## Records for the exercise
━━━━━━━━

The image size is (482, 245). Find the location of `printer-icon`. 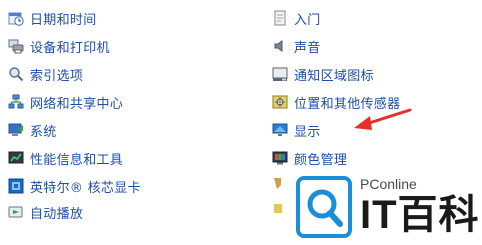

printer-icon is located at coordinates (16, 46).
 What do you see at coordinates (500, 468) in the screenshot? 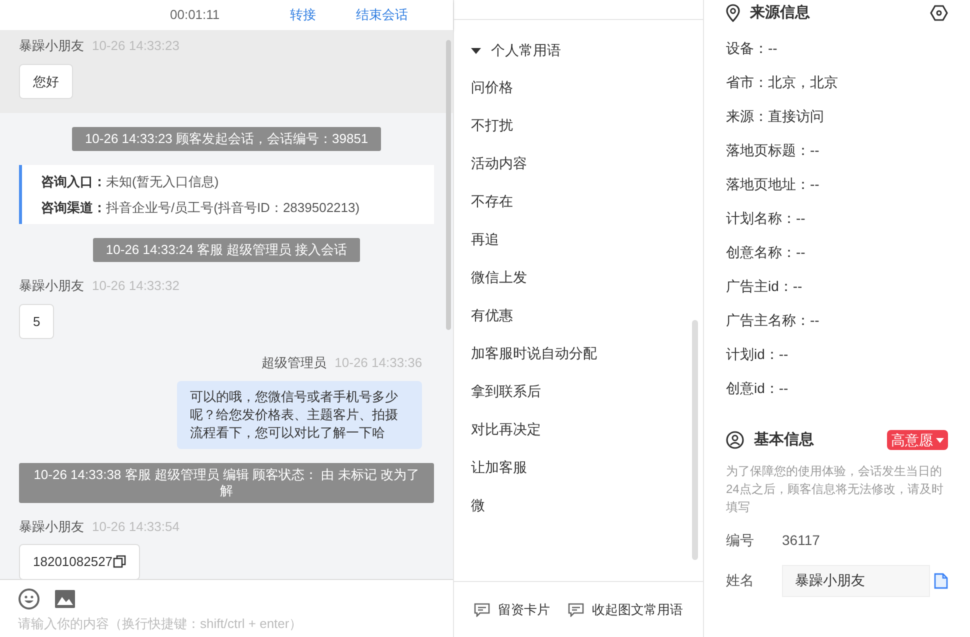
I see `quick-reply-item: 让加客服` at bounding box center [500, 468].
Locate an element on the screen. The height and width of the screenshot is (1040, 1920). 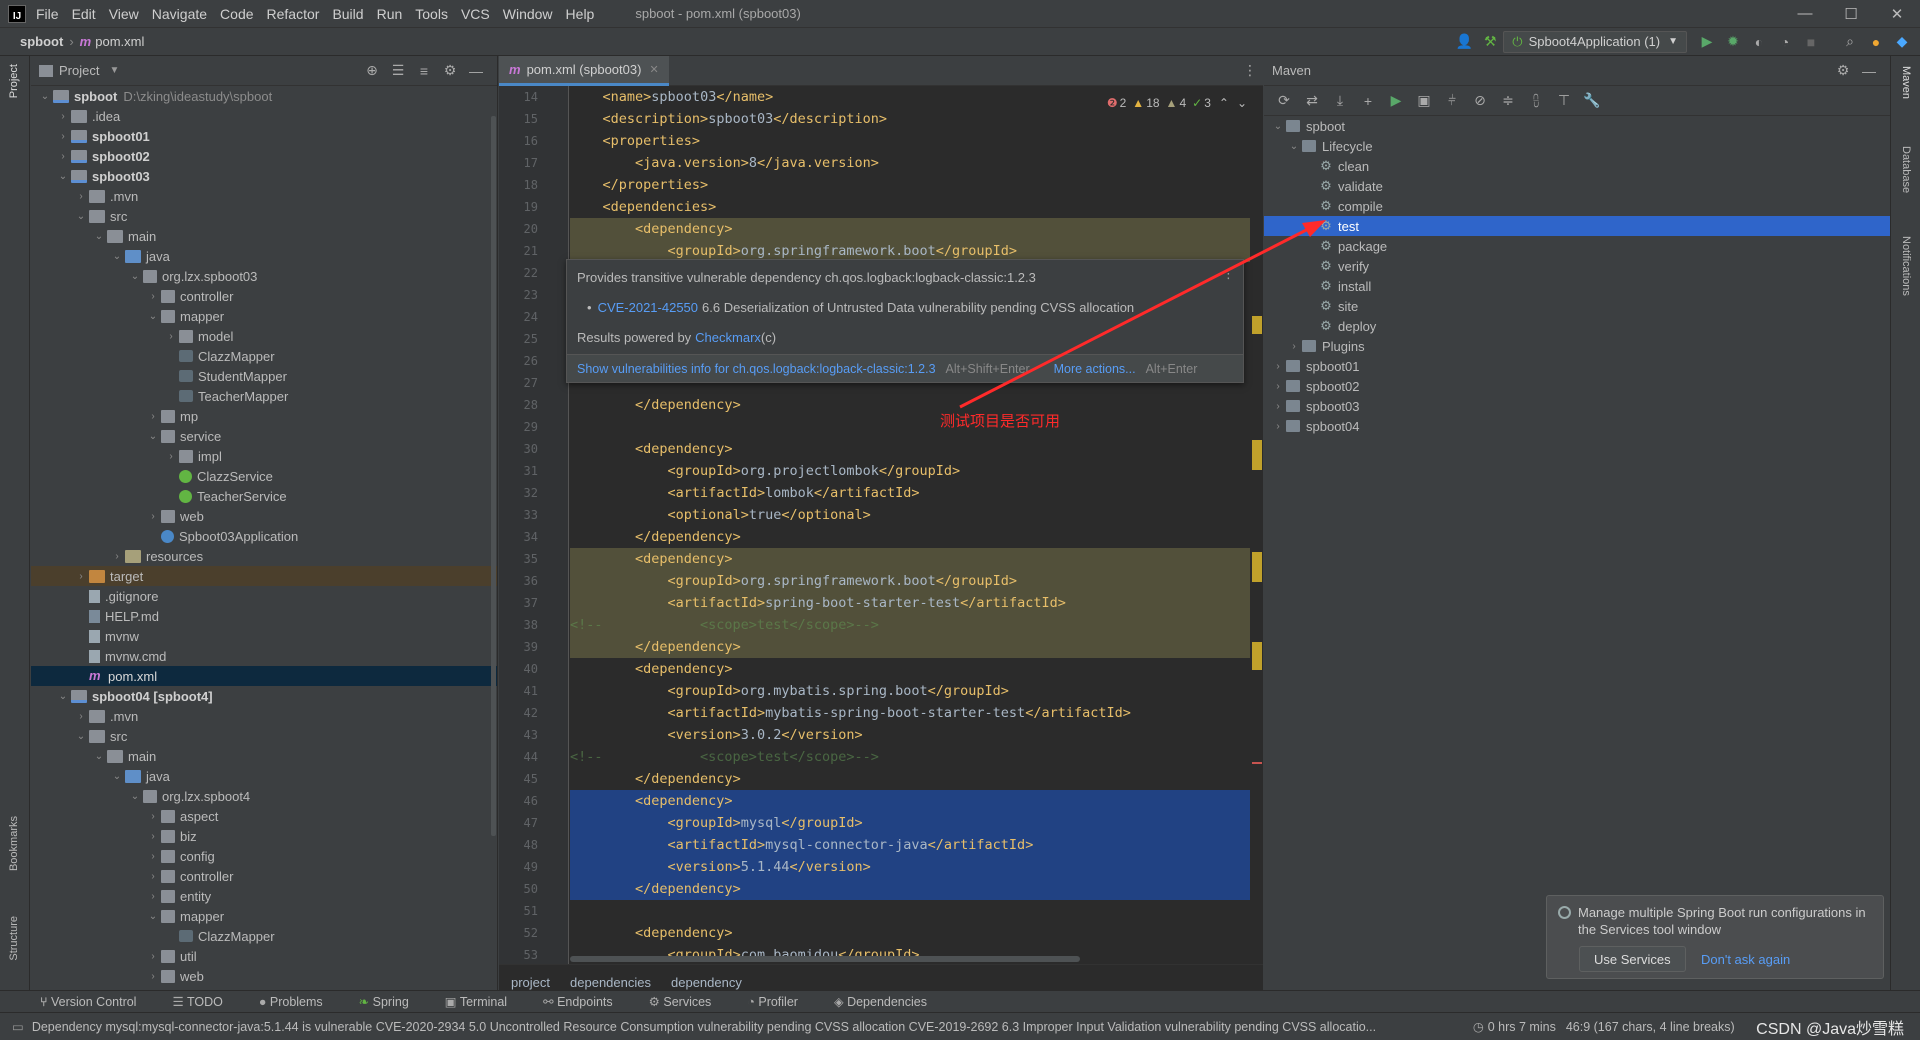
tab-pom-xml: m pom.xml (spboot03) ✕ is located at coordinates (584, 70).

━━━━━━━━

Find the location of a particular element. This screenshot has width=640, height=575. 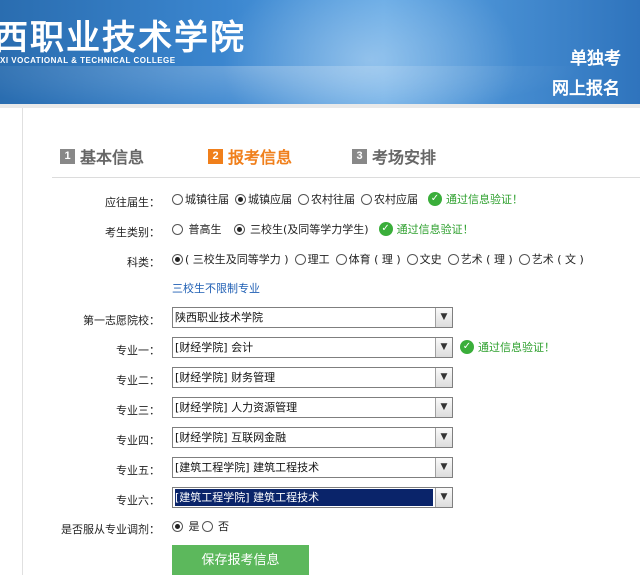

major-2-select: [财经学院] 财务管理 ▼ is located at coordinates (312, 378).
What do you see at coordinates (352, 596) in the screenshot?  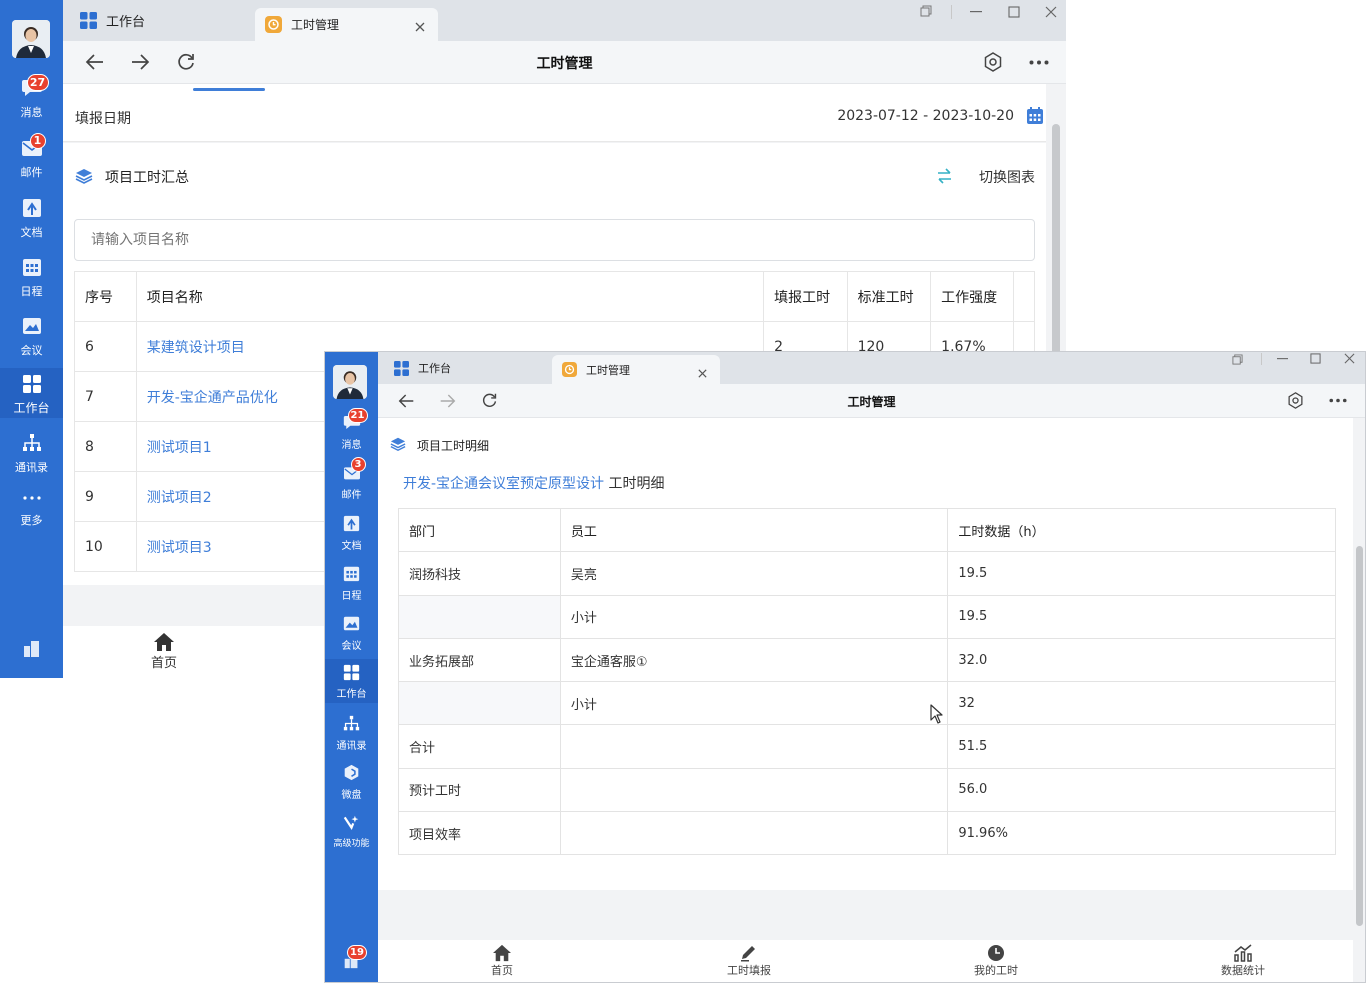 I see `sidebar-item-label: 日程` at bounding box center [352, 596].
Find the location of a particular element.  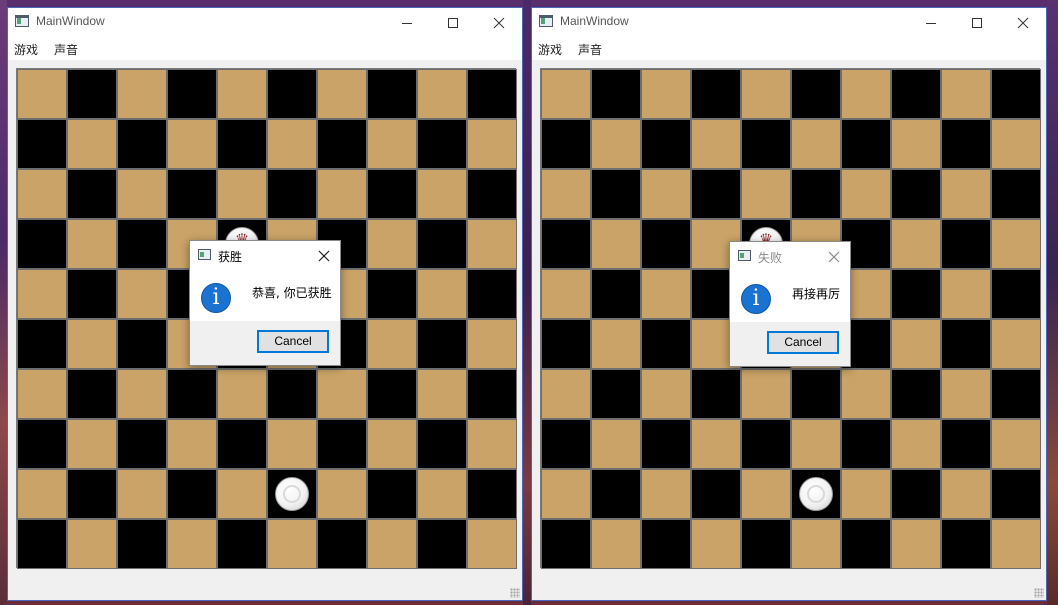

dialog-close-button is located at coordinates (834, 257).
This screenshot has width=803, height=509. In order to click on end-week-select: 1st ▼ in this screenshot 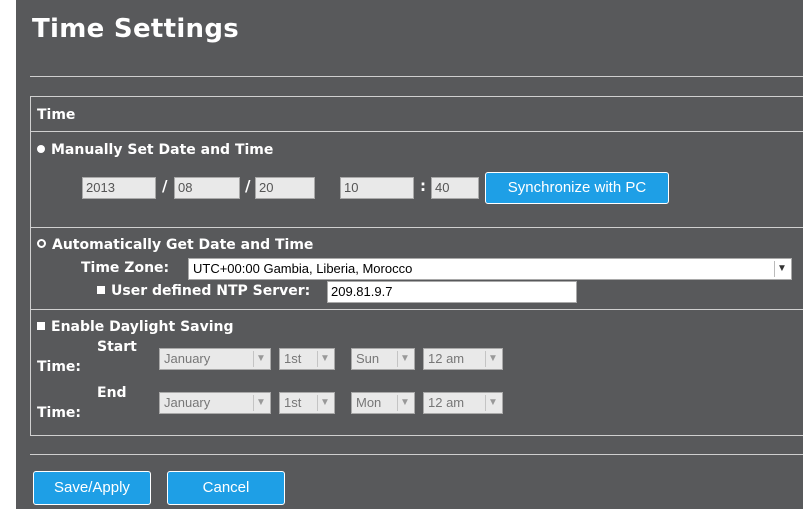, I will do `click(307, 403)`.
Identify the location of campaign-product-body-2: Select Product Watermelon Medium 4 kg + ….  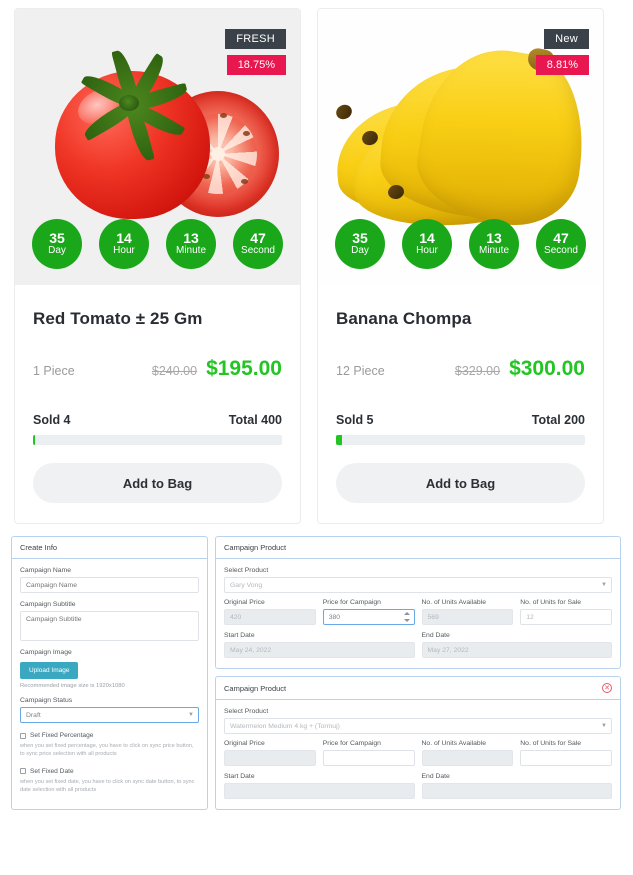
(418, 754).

━━━━━━━━

Rewrite the rows from the line containing "Identify the location" through the line containing "(418, 754).", inclusive, replacing "Watermelon" with "Pineapple" and leaving everything else unchanged. Leave the pictures out of your answer.

## Answer
Identify the location of campaign-product-body-2: Select Product Pineapple Medium 4 kg + ….  
(418, 754).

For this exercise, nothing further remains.